## Exercise aim
Each record below needs to be copied out exactly as it stands.
===============
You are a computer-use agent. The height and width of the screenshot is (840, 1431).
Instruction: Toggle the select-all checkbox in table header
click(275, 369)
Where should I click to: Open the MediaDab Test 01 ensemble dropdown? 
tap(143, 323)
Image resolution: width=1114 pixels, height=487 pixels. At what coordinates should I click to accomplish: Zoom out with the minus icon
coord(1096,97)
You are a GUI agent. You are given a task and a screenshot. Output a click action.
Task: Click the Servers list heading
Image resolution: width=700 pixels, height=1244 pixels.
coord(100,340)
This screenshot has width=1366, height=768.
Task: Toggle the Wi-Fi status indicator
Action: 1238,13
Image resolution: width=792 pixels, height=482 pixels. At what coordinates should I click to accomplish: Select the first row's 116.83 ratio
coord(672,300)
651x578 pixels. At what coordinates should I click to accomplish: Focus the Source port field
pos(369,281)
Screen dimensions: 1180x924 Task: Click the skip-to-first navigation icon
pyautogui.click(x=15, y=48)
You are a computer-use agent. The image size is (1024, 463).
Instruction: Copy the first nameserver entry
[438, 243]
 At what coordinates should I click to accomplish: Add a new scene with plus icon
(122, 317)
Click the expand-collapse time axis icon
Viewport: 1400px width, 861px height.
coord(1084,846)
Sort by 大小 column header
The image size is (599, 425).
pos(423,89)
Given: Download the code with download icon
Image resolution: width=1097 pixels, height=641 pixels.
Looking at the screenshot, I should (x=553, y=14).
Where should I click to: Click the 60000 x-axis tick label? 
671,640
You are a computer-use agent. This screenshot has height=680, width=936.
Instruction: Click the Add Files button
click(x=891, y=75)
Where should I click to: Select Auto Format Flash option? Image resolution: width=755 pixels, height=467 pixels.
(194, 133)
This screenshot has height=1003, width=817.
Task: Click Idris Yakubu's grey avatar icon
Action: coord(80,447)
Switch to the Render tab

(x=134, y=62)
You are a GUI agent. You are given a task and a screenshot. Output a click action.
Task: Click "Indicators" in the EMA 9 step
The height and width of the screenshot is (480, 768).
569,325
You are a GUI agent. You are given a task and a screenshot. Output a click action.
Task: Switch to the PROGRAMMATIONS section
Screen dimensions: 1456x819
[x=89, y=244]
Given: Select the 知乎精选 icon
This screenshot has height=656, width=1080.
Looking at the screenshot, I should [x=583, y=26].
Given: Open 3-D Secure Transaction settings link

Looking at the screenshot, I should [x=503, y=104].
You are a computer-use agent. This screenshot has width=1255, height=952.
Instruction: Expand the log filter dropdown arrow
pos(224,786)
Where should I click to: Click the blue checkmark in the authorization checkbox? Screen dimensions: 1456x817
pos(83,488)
===============
## Reply
You are a computer-use agent. The height and width of the screenshot is (840, 1431).
Instruction: Toggle the select-all checkbox in table header
click(275, 369)
Where should I click to: Open the MediaDab Test 01 ensemble dropdown? 
tap(143, 323)
Image resolution: width=1114 pixels, height=487 pixels. At what coordinates should I click to accomplish: Zoom out with the minus icon
coord(1096,97)
You are a GUI agent. You are given a task and a screenshot. Output a click action.
Task: Click the Servers list heading
Image resolution: width=700 pixels, height=1244 pixels.
coord(100,340)
This screenshot has width=1366, height=768.
Task: Toggle the Wi-Fi status indicator
Action: 1238,13
Image resolution: width=792 pixels, height=482 pixels. At what coordinates should I click to accomplish: Select the first row's 116.83 ratio
coord(672,300)
651x578 pixels. At what coordinates should I click to accomplish: Focus the Source port field
pos(369,281)
Screen dimensions: 1180x924 Task: Click the skip-to-first navigation icon
pyautogui.click(x=15, y=48)
You are a computer-use agent. The image size is (1024, 463).
Instruction: Copy the first nameserver entry
[438, 243]
 At what coordinates should I click to accomplish: Add a new scene with plus icon
(122, 317)
Click the expand-collapse time axis icon
Viewport: 1400px width, 861px height.
coord(1084,846)
Sort by 大小 column header
The image size is (599, 425).
pos(423,89)
Given: Download the code with download icon
Image resolution: width=1097 pixels, height=641 pixels.
Looking at the screenshot, I should (x=553, y=14).
Where should I click to: Click the 60000 x-axis tick label? 
671,640
You are a computer-use agent. This screenshot has height=680, width=936.
Instruction: Click the Add Files button
click(x=891, y=75)
Where should I click to: Select Auto Format Flash option? Image resolution: width=755 pixels, height=467 pixels.
(194, 133)
This screenshot has height=1003, width=817.
Task: Click Idris Yakubu's grey avatar icon
Action: coord(80,447)
Switch to the Render tab

(x=134, y=62)
You are a GUI agent. You are given a task and a screenshot. Output a click action.
Task: Click "Indicators" in the EMA 9 step
The height and width of the screenshot is (480, 768).
569,325
You are a GUI agent. You are given a task and a screenshot. Output a click action.
Task: Switch to the PROGRAMMATIONS section
Screen dimensions: 1456x819
[x=89, y=244]
Given: Select the 知乎精选 icon
This screenshot has height=656, width=1080.
Looking at the screenshot, I should [x=583, y=26].
Given: Open 3-D Secure Transaction settings link

Looking at the screenshot, I should [x=503, y=104].
You are a computer-use agent. This screenshot has width=1255, height=952.
Instruction: Expand the log filter dropdown arrow
pos(224,786)
Where should I click to: Click the blue checkmark in the authorization checkbox? Screen dimensions: 1456x817
pos(83,488)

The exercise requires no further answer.